TRIBUNNEWS.COM, JAKARTA - "Ekspresi saya pertama kali mendengar berita ada warga negara yang menggugat dua perusahaan rokok besar di Indonesia adalah sungguh kaget."
Demikian dikemukakan peneliti Asosiasi Ekonomi Politik Indonesia (AEPI) Salamuddin Daeng dalam keterangannya di Jakarta, Senin (12/03/2017).
Seperti di ketahui seorang warga negara Rohayani (50) menggandeng advokat senior Todung Mulya Lubis yang juga Duta Besar RI di Norwegia dan Azas Nainggolan dari Solidaritas Advokat Publik untuk Pengendalian Tembakau Indonesia.
Dalam somasinya, Rohayani mengaku menjadi pecandu rokok Gudang Garam dan Djarum sejak 1975 hingga 2000, lantas menuntut ganti rugi kepada Gudang Garam sebesar Rp 178.074.000.
Baca: Kecanduan Rokok, Rohayani Mensomasi Gudang Garam dan Djarum
Jumlah itu sama dengan uang yang dihabiskan Rohayani untuk membeli rokok produk Gudang Garam ditambah santunan senilai Rp 500 miliar.
Rohayani juga menuntut Rp 293.068.000 kepada Djarum, ditambah santunan senilai Rp 500 miliar.
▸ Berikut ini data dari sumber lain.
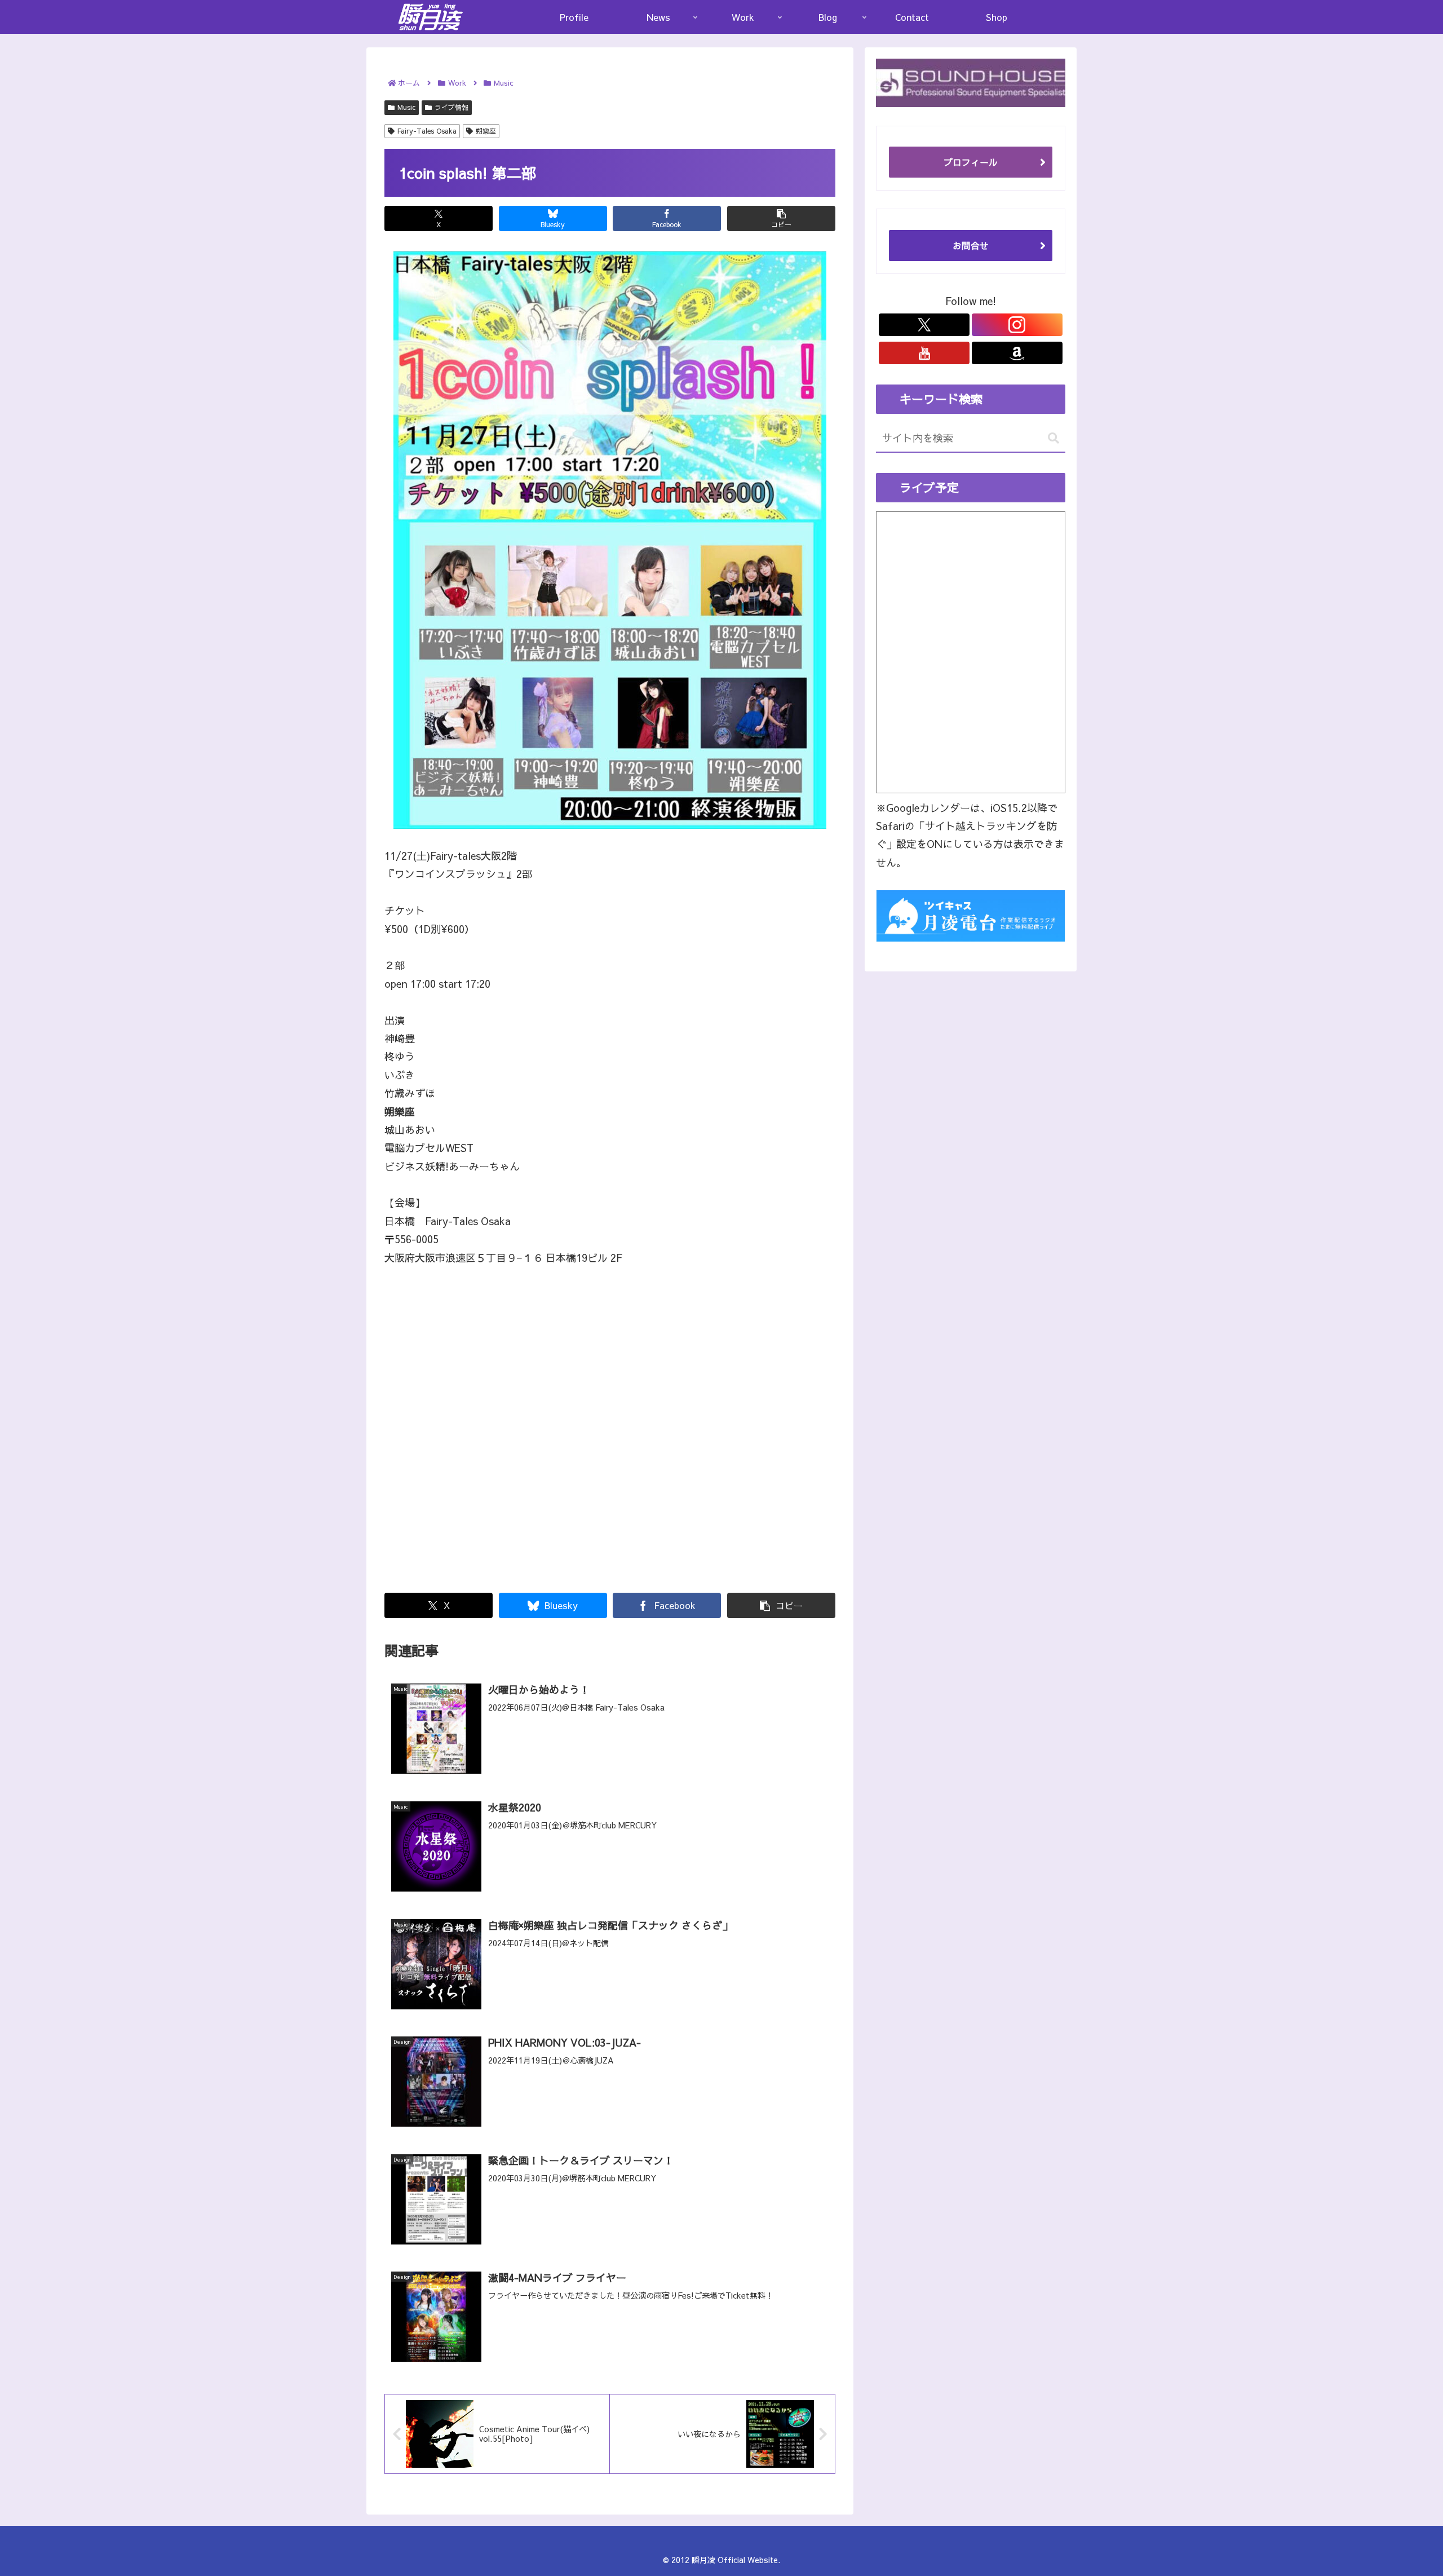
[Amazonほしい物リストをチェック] (1017, 353)
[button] (781, 218)
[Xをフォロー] (924, 324)
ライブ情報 (451, 107)
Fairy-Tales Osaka (427, 130)
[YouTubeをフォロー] (924, 353)
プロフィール (971, 162)
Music (406, 107)
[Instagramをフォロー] (1017, 324)
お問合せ (971, 245)
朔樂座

Jika ditotal, kedua tuntutan mencapai lebih dari Rp 1 triliun.
Menurut Daeng, dirinya bukan ahli hukum namun dia memahami sebagai warga negara bisa saja Rohani punya hak melakukan gugatan itu.
Namun lanjut Daeng, kebijakan politik tembakau pemerintah, rokok atau tembakau adalah sesuatu yang legal dengan kategori berbahaya yang ada "warning" atau peringatan di dalamnya dan pemerintah menarik cukai yang cukup besar dari Industri rokok ini. Sama seperti produk lain misalnya alkohol.
"Nah jadi jika warga negara atau rakyat merasa di rugikan atau bahaya atas rokok ini maka sebenarnya itu adalah tanggung jawab pemerintah karena pemerintah melegalkan hal ini dan menarik cukai yang besar dari industri ini sehingga menurut saya gugatan kepada industri rokok ini sebenarnya adalah alamat, harusnya pemerintah yang di gugat karena dilegalkan," sebut Daeng.